Exercise instructions | In the records, each line holding "octombrie" must be reported.

(Supplied information)

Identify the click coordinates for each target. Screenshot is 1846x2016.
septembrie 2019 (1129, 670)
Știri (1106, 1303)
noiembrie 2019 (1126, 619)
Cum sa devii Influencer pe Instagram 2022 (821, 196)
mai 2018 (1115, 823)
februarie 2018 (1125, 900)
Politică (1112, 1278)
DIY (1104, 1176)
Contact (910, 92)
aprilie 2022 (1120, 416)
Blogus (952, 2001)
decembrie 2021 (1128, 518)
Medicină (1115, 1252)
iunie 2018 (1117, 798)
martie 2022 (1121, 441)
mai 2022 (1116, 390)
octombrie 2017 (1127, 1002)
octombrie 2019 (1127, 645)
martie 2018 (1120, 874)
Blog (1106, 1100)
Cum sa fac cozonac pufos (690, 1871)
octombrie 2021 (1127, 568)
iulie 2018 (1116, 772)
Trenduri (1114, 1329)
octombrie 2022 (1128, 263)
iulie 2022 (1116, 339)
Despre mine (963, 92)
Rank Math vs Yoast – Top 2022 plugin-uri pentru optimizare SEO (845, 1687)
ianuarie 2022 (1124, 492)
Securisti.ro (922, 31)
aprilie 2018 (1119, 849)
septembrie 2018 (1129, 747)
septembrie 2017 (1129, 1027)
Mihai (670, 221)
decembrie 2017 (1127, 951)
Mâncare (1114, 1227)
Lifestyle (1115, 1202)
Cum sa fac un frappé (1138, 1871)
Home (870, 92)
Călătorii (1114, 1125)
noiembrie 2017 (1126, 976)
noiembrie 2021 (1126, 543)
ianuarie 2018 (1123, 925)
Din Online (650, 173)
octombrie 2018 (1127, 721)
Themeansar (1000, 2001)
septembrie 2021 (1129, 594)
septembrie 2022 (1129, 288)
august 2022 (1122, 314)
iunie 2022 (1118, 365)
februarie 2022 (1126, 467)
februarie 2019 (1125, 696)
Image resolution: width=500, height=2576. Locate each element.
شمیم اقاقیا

(End Supplied information)

Exercise result |
octombrie 2017 (1127, 1002)
octombrie 2019 (1127, 645)
octombrie 2021 (1127, 568)
octombrie 2022 (1128, 263)
octombrie 2018 (1127, 721)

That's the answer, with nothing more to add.